Trek to Yomi review: Hack and slash never felt so good – or so tragic
Poland - Ever wanted to be a samurai? Well, then Trek to Yomi is the game for you, with a loving, fresh take on the hack and slash genre and samurai adventure.
Platforms: PC, PS5, PS4, Xbox Series, Xbox One
Publisher Devolver Digital and gaming developer Flying Wild Hog have cooked up a stylized, black-and white adventure that is also one of the most beautiful games of the year.
Unlike more colorful titles like Tunic or LEGO Star Wars: A Skywalker Saga, Trek to Yomi leans real hard into its roots. That means going back to film-grain filters, traditional Japanese instruments, and excellent voice acting with English subtitles.

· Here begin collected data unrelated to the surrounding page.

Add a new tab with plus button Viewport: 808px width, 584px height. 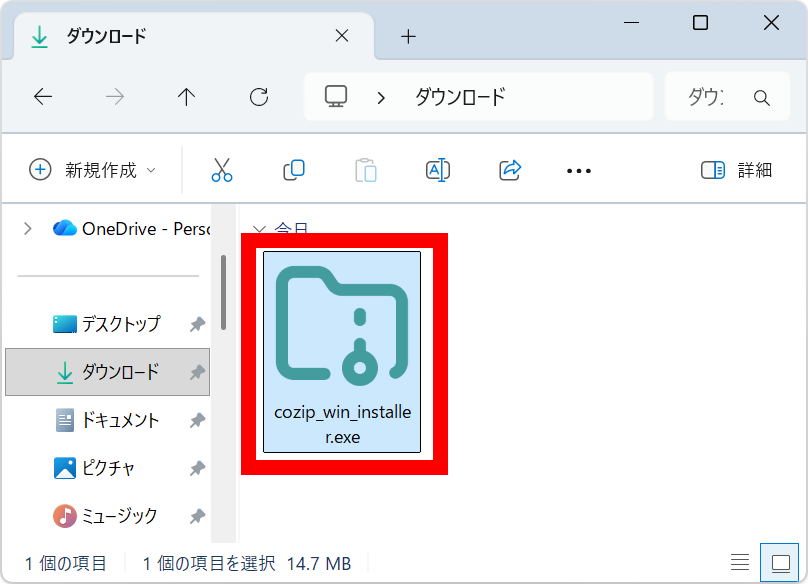[408, 37]

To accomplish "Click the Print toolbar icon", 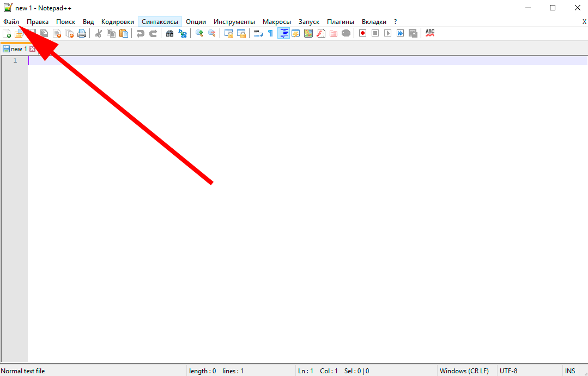I will point(82,33).
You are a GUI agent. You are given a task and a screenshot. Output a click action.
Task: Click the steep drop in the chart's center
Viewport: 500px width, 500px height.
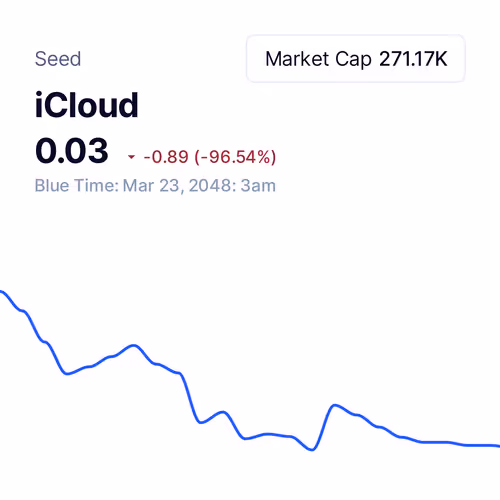[x=189, y=397]
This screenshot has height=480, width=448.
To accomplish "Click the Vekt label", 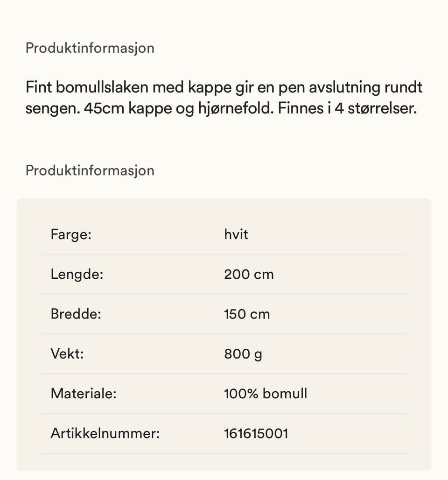I will [x=67, y=354].
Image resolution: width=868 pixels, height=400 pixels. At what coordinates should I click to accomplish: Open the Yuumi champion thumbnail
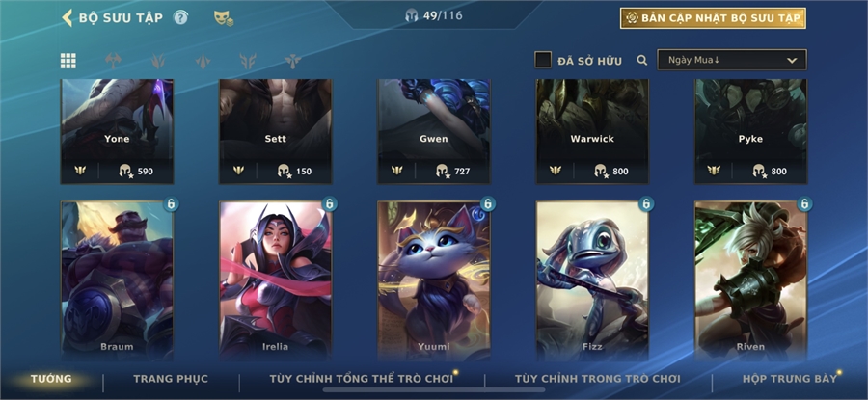click(x=433, y=281)
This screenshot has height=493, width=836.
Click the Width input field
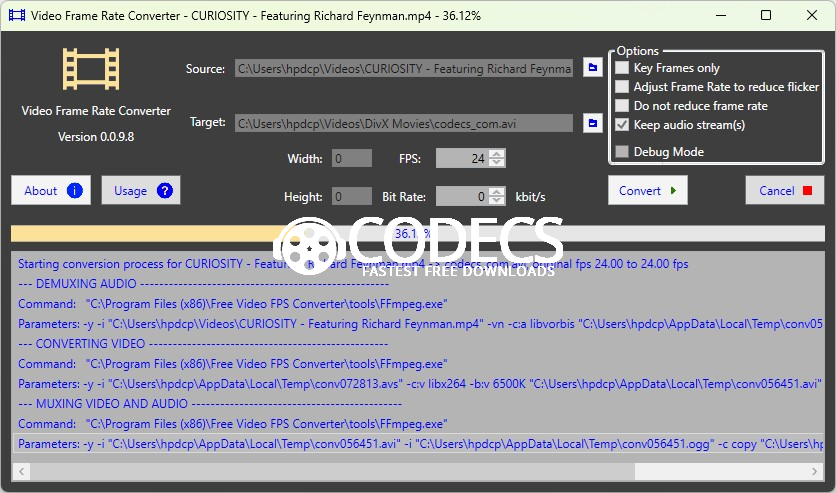tap(352, 158)
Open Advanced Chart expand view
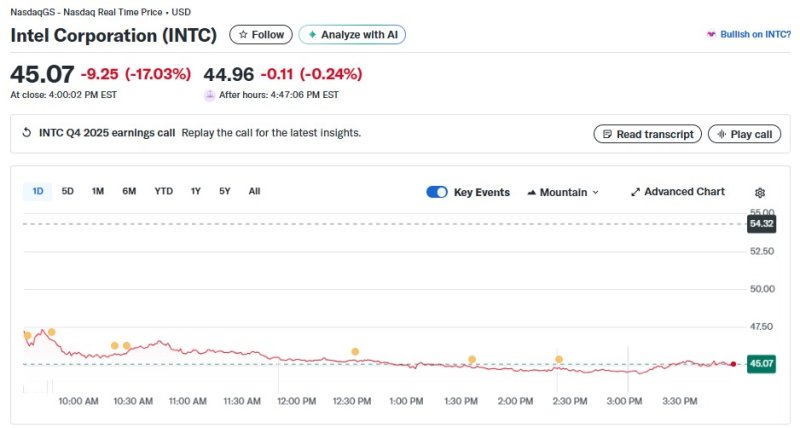The image size is (800, 428). point(677,192)
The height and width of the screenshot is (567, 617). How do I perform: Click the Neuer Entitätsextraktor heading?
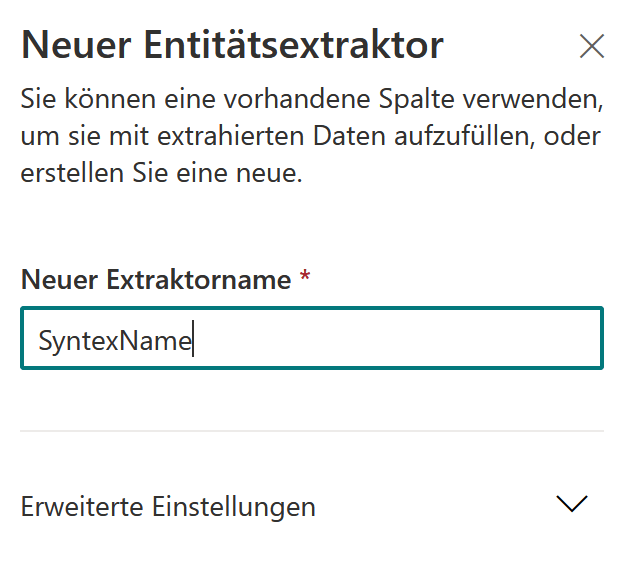232,45
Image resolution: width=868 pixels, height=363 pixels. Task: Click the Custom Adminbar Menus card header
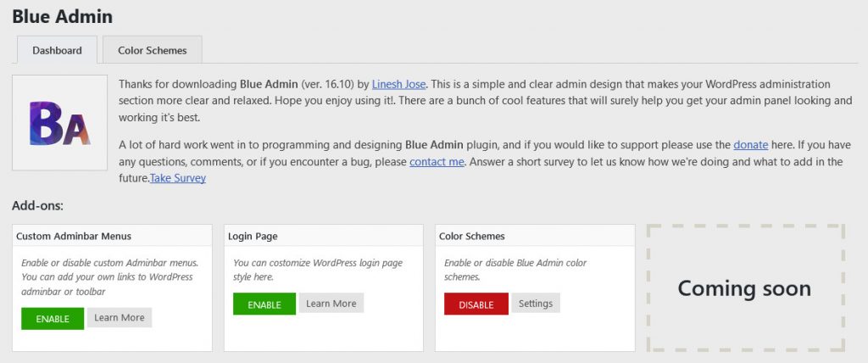[x=74, y=236]
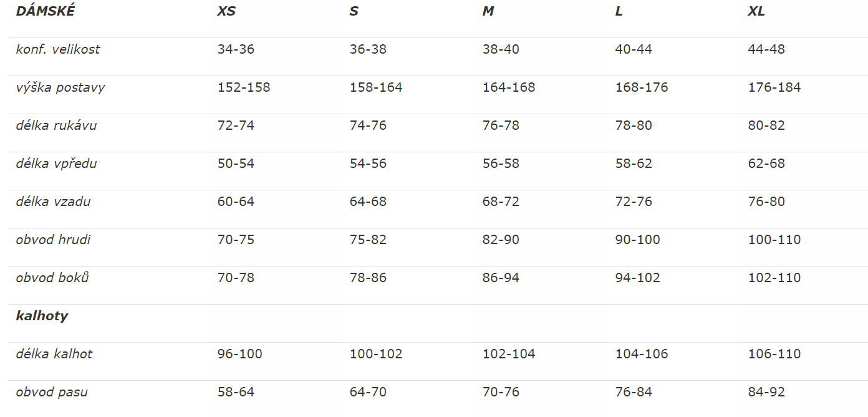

The game starts you out in the sandals of young Hiroki, a samurai-in-training who has to defend his town from a bandit attack.
After saving the village, you continue the story as a grown-up, full-blown samurai. You'll walk, run, and slice your way through new set pieces and baddies. But things get darker, fast, and the story takes you on a tour of a time when brutality was the order of the day.
It's a 2.5D action game, so sometimes you can run around freely, but when it's time to fight you are locked into side-scrolling mode. That works surprisingly well, and the devs made the right choice when they kept the combat as pure as possible.
The game's name also hints heavily at what's in store for you, since Yomi is the land of the dead in Japanese mythology.
And death is a constant companion, turning Trek to Yomi into a tragic journey for our hero, Hiroki.
Trek to Yomi: Eye and ear candy galore!
Trek to Yomi is a feast for the senses, no matter what difficulty level you choose.
Even if you're banging your head against the wall during the challenging fights, you can still enjoy the sights, and the sounds, of a beautiful homage to old samurai movies.
While you're moving through the game, you see rainy forests, burning villages, and rushing rivers – visuals that really pop despite the grayscale. This is easily one of the best-looking games of the year.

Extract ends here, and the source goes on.